GIVEN INSTRUCTION:
Write out, character for character, the stretch of the records below from the line containing "Open View Full" through the line containing "Looking at the screenshot, I should click(x=53, y=5).".

========

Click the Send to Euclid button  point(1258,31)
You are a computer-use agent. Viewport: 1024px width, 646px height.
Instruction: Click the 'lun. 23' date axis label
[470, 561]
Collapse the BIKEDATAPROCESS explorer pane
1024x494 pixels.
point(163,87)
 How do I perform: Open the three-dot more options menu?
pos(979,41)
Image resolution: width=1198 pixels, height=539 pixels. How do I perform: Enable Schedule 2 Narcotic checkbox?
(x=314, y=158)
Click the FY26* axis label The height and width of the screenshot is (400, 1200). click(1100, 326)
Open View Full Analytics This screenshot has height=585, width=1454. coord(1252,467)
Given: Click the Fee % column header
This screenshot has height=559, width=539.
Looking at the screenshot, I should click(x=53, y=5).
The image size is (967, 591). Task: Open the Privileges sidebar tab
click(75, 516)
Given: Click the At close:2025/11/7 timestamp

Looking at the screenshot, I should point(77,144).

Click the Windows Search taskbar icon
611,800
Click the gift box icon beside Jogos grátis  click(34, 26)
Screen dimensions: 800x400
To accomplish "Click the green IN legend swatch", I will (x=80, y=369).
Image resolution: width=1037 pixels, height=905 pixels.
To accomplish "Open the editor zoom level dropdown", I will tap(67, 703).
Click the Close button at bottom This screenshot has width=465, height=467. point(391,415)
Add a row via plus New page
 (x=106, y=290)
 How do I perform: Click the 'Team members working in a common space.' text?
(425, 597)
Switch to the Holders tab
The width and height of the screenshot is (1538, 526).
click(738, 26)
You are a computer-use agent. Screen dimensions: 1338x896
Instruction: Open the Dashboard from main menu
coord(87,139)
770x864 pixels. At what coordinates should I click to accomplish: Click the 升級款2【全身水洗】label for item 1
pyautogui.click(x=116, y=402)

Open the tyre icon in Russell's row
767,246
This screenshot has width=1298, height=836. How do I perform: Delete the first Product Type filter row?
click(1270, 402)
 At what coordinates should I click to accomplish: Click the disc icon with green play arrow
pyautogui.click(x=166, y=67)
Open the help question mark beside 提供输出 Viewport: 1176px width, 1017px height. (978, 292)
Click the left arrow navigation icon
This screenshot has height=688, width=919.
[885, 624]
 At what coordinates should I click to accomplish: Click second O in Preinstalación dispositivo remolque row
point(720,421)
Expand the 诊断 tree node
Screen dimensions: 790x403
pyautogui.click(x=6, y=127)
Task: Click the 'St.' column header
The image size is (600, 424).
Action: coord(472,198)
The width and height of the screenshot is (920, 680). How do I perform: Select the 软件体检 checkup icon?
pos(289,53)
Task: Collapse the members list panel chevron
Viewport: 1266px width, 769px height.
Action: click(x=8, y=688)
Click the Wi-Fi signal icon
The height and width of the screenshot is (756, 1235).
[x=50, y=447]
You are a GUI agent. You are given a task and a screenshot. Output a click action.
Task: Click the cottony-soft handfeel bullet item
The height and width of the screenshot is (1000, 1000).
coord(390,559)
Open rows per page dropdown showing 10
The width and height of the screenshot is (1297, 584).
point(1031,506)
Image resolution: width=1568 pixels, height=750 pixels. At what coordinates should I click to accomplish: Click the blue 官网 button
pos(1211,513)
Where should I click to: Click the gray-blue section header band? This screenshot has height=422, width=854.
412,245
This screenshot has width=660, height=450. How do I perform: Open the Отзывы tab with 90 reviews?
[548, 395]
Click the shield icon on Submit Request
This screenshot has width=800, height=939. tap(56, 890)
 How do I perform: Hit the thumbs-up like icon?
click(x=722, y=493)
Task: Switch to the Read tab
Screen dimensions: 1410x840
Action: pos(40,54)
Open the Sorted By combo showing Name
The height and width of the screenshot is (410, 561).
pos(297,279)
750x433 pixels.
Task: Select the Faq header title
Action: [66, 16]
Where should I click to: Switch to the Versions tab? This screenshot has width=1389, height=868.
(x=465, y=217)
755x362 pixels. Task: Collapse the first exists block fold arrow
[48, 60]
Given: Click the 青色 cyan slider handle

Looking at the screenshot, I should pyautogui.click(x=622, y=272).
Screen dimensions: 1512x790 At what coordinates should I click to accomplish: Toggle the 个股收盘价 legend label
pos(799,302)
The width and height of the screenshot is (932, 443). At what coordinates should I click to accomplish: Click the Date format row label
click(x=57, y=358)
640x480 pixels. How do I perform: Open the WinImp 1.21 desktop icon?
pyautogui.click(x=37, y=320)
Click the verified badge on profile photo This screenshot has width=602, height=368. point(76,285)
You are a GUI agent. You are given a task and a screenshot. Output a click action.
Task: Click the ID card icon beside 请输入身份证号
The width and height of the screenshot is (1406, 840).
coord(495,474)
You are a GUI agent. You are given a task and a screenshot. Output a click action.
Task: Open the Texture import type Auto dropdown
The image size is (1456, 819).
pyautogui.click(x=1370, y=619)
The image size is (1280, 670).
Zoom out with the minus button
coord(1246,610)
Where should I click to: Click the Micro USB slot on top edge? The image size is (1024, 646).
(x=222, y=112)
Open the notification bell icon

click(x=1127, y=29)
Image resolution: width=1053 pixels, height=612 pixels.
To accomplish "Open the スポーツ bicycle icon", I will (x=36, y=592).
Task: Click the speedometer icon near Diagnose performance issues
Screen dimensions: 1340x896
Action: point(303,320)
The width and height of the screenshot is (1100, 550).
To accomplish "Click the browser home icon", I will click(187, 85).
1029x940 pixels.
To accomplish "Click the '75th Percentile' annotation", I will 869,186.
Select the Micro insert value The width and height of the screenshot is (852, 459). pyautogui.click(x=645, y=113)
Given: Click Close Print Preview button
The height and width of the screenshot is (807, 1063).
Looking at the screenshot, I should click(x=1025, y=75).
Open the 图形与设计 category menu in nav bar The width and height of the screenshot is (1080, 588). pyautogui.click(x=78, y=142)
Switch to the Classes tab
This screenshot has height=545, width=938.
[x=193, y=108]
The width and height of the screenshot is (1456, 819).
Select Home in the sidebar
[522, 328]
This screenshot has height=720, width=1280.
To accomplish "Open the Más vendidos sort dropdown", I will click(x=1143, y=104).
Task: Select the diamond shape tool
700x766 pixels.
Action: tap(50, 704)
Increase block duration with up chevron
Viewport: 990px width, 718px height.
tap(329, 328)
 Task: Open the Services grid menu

========

ANSWER IN FULL:
Open View Full Analytics This screenshot has height=585, width=1454. coord(1252,467)
Given: Click the Fee % column header
This screenshot has height=559, width=539.
Looking at the screenshot, I should click(x=53, y=5).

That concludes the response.